7. Bovenstaand oordeel brengt de rechtbank tot de beoordeling van verweerders subsidiaire stelling. Parkeerbelasting is verschuldigd bij aanvang van het parkeren. Dat houdt in dat na het stilzetten van een voertuig op een (gefiscaliseerde) parkeerplaats direct een aanvang moet worden genomen met het voldoen van parkeerbelasting. Aan een parkeerder moet hierbij een redelijke tijd worden gegeven om een kaartje te kunnen kopen. De rechtbank is van oordeel dat een periode van ongeveer vijf minuten tussen het parkeren van een auto en het betalen, gelet op alle betalingshandelingen die verricht moeten worden, in het algemeen niet als onredelijk lang gezien kan worden.

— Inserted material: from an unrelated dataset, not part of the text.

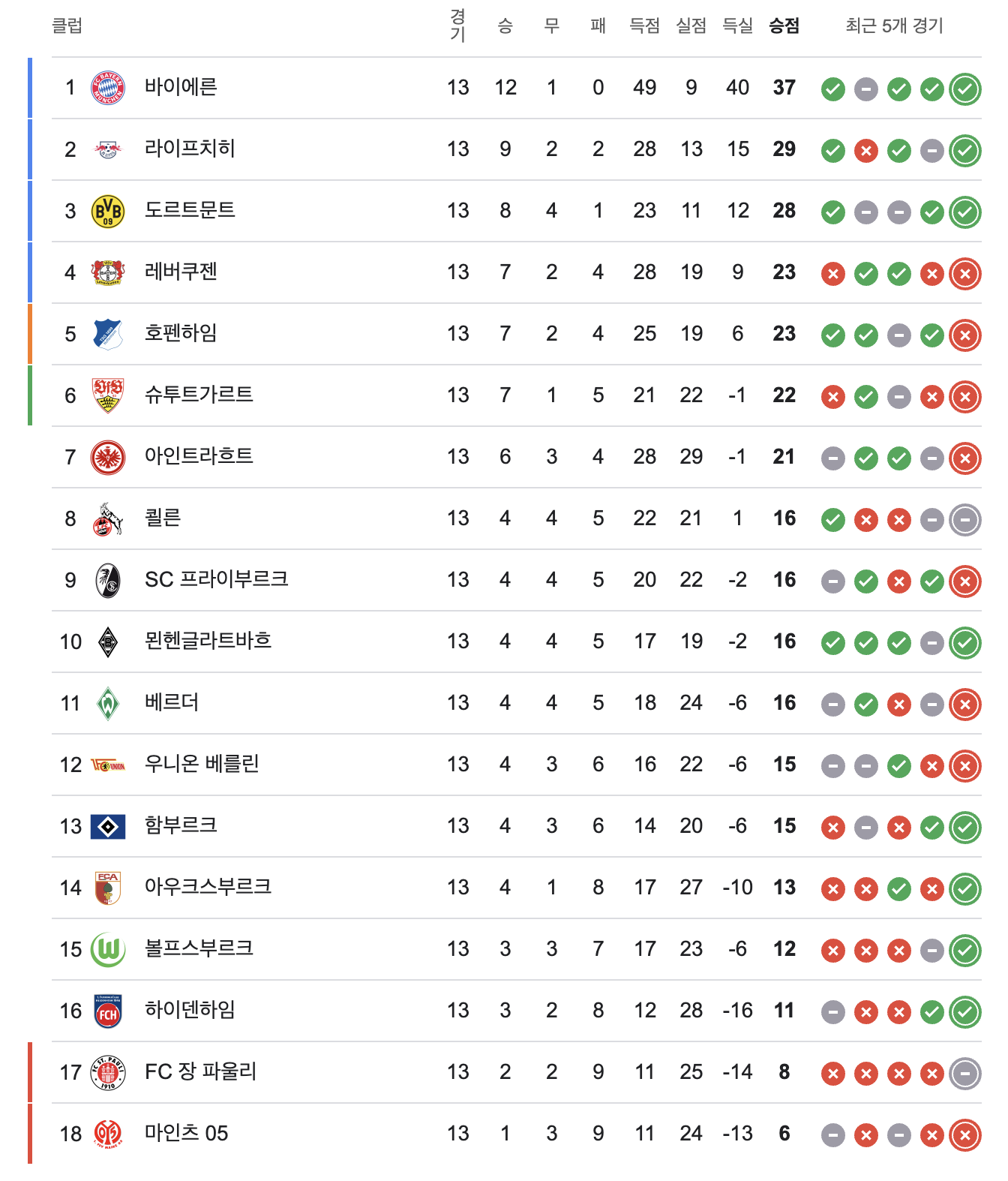
Task: Click Köln's most recent draw indicator
Action: coord(965,520)
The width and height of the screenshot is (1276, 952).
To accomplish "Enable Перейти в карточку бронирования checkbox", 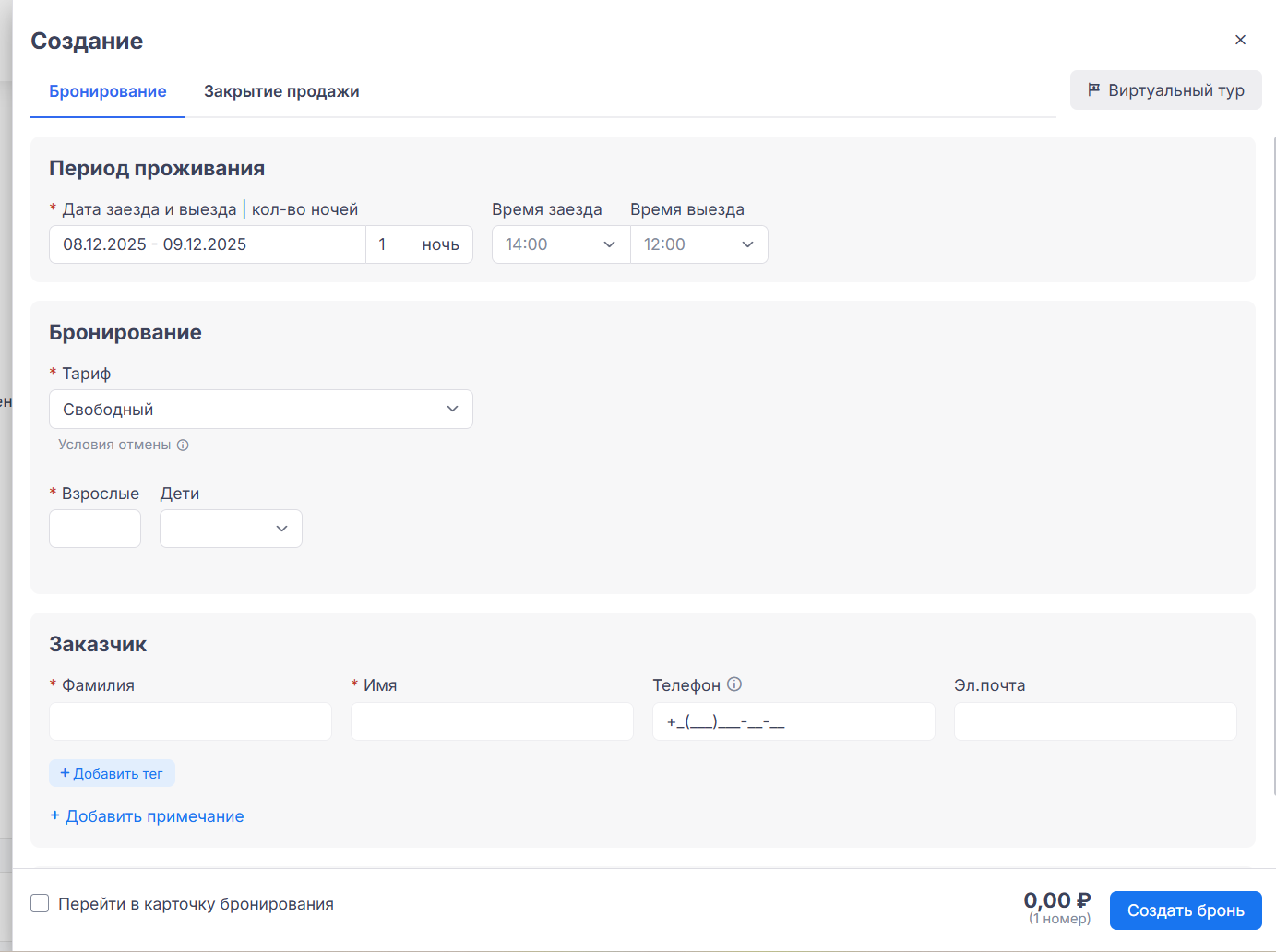I will coord(40,903).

Daar komt in dit geval bij dat eiseres een afdoende verklaring heeft gegeven waarom het bij haar ongeveer vijf minuten heeft geduurd voordat ze de parkeerbelasting had voldaan.
8. Het beroep is gegrond en de rechtbank vernietigt de bestreden uitspraak op bezwaar. De rechtbank ziet aanleiding zelf in de zaak te voorzien, in die zin dat het primaire besluit van 3 november 2014 wordt herroepen.
9. Omdat de rechtbank het beroep gegrond verklaart, bepaalt de rechtbank dat verweerder aan eiseres het door haar betaalde griffierecht vergoedt.
10. Partijen zijn gewezen op de mogelijkheid om tegen de mondelinge uitspraak in hoger beroep te gaan op de hieronder omschreven wijze.
Deze uitspraak is gedaan door mr. M.E. Heinemann, rechter, in aanwezigheid van mr. M.H. Vonk-Menger, griffier. De beslissing is in het openbaar uitgesproken op 21 mei 2015.